When an instance of MyClass becomes unreachable, the garbage collector will at some point call the instance's finalize() method, which adds a reference to the instance to MyGlobals.finalizedList. Since MyGlobals is a named object, it's always reachable, hence anything that MyGlobals.finalizedList refers to is reachable – this means that the instance being finalized once again becomes reachable. So, the garbage collector cannot actually delete this object until the references is removed from MyGlobals.finalizedList, at which point the instance once again becomes unreachable (assuming it hasn't been referenced anywhere else in the meantime).

The garbage collector calls an object's finalizer only once, even if the object becomes reachable again while it's being finalized. The single finalizer call is enforced by the state transitions: an object is initially unfinalized; after the garbage collector first notices that it is unreachable it becomes finalizable; after the garbage collector calls the finalizer the object becomes finalized. Once an object is finalized, it is deleted as soon as the collector notices that the object is unreachable. The garbage collector can only call the finalizer on a finalizable object, and once the finalizer is called the object becomes finalized; it cannot return to the finalizable state from the finalized state.

Note that the garbage collector does not run continuously, but only at certain times; exactly when the collector will run is unpredictable, because it depends on what memory operations the program performs, but it's also not usually important, since the program can largely ignore the collector's operation. Because of the unpredictable timing of garbage collection, the timeline descriptions above are intentionally a little vague; the only thing that's certain is the order of events, not their exact timing. So, an object might be finalized very quickly after it becomes unreachable, or it might sit in memory for a long time before the garbage collector gets around to finalizing the object.

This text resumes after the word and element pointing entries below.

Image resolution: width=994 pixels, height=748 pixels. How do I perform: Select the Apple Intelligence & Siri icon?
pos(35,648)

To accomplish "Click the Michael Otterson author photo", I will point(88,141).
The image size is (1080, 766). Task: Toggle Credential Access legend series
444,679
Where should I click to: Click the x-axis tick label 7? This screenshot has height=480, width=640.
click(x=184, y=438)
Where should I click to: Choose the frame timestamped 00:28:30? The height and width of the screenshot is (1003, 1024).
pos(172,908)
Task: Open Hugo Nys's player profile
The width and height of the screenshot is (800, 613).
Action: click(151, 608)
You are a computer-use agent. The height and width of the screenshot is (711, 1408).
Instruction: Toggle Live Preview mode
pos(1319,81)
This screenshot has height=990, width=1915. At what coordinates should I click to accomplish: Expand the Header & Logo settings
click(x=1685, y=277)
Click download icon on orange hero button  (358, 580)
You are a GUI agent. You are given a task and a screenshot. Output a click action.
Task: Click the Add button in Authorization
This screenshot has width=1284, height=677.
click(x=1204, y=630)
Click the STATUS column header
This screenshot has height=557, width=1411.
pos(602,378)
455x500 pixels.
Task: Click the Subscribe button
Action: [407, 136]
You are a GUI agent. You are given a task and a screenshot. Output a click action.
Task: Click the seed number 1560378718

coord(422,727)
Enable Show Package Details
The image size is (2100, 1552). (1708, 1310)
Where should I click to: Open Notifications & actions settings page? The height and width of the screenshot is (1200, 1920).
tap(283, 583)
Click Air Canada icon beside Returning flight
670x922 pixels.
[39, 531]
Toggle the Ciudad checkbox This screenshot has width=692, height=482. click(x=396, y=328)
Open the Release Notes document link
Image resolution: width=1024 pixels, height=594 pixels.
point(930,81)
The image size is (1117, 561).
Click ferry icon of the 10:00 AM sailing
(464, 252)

Note also that you can explicitly invoke the garbage collector with the t3RunGC() function in the "t3vm" function set.

Implementation Details

For those interested in academic details, the T3 VM implementation in TADS 3 uses a synchronous "tracing" garbage collector.

A tracing collector traverses the entire set of accessible objects, starting with the "root set." The root set is the set of objects that are directly reachable to the program, such as local variables and static objects defined in the source code. The garbage collector marks each root set object as reachable, then marks as reachable each object to which a root set object refers, then marks as reachable each object to which those objects refer, and so on. This process continues until the collector has marked every object that can be reached directly or indirectly through references from root set objects. Any objects not marked during this tracing process are unreachable, and hence can be deleted.

The TADS 3 collector is synchronous, which means that the VM must suspend its other operations to run the garbage collector. However, on systems that support background threads, the TADS 3 implementation can run garbage collection in the background while certain types of user interface activities, such as reading a command line, are taking place; these operations have no interaction with the memory manager, hence they can proceed simultaneously with garbage collection. (Non-blocking garbage collectors have become rather trendy in recent programming language systems, but a blocking collector seemed appropriate for TADS 3. Non-blocking collectors add considerable complexity to the entire memory management system, and the experience of most system designers has been that synchronous collectors usually have higher overall throughput, perhaps owing to their greater simplicity. The primary advantage of non-blocking collectors is that they tend to spread out their work more evenly in time, making them more suitable for real-time systems; this didn't seem a strong enough justification for TADS 3.)